Required task.
In the records below, swap "screenshot" for "capture" and reproduce them otherwise unchanged, omitting the pictures from your answer.
● ● ●
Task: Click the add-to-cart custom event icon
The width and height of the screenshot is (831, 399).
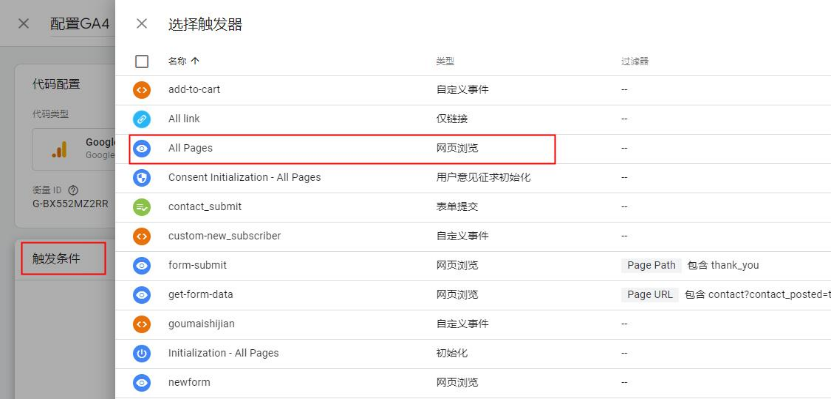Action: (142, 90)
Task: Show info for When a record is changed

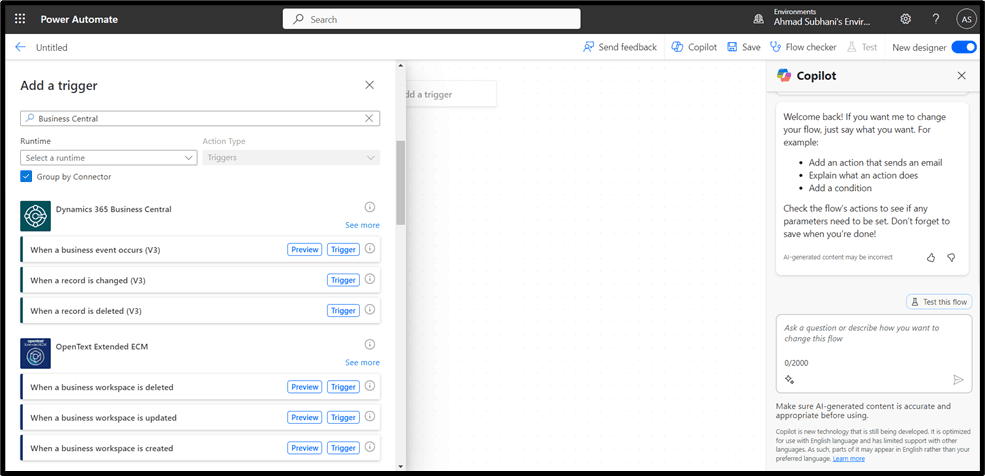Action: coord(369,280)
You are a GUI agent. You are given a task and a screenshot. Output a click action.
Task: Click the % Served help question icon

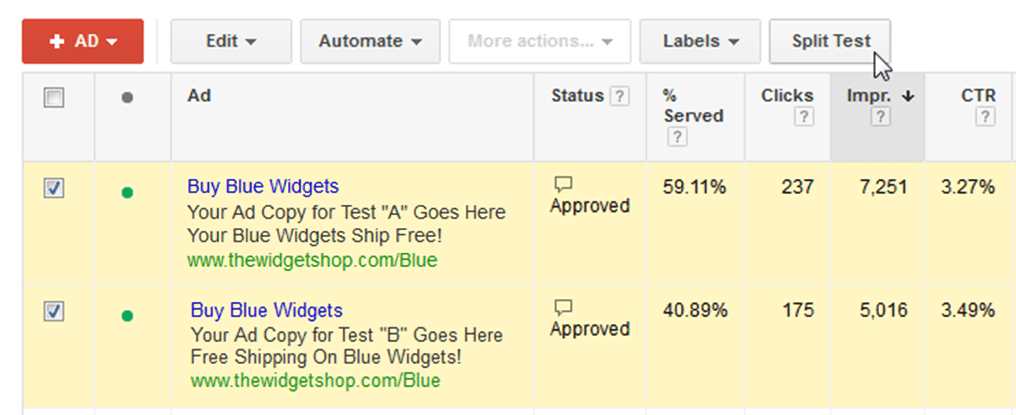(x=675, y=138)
● ● ●
Task solution.
Task: Click the add-to-cart custom event icon
The width and height of the capture is (831, 399).
Action: (142, 90)
Task: Show info for When a record is changed

Action: coord(369,280)
You are a GUI agent. You are given a task and a capture. Output a click action.
Task: Click the % Served help question icon

(x=675, y=138)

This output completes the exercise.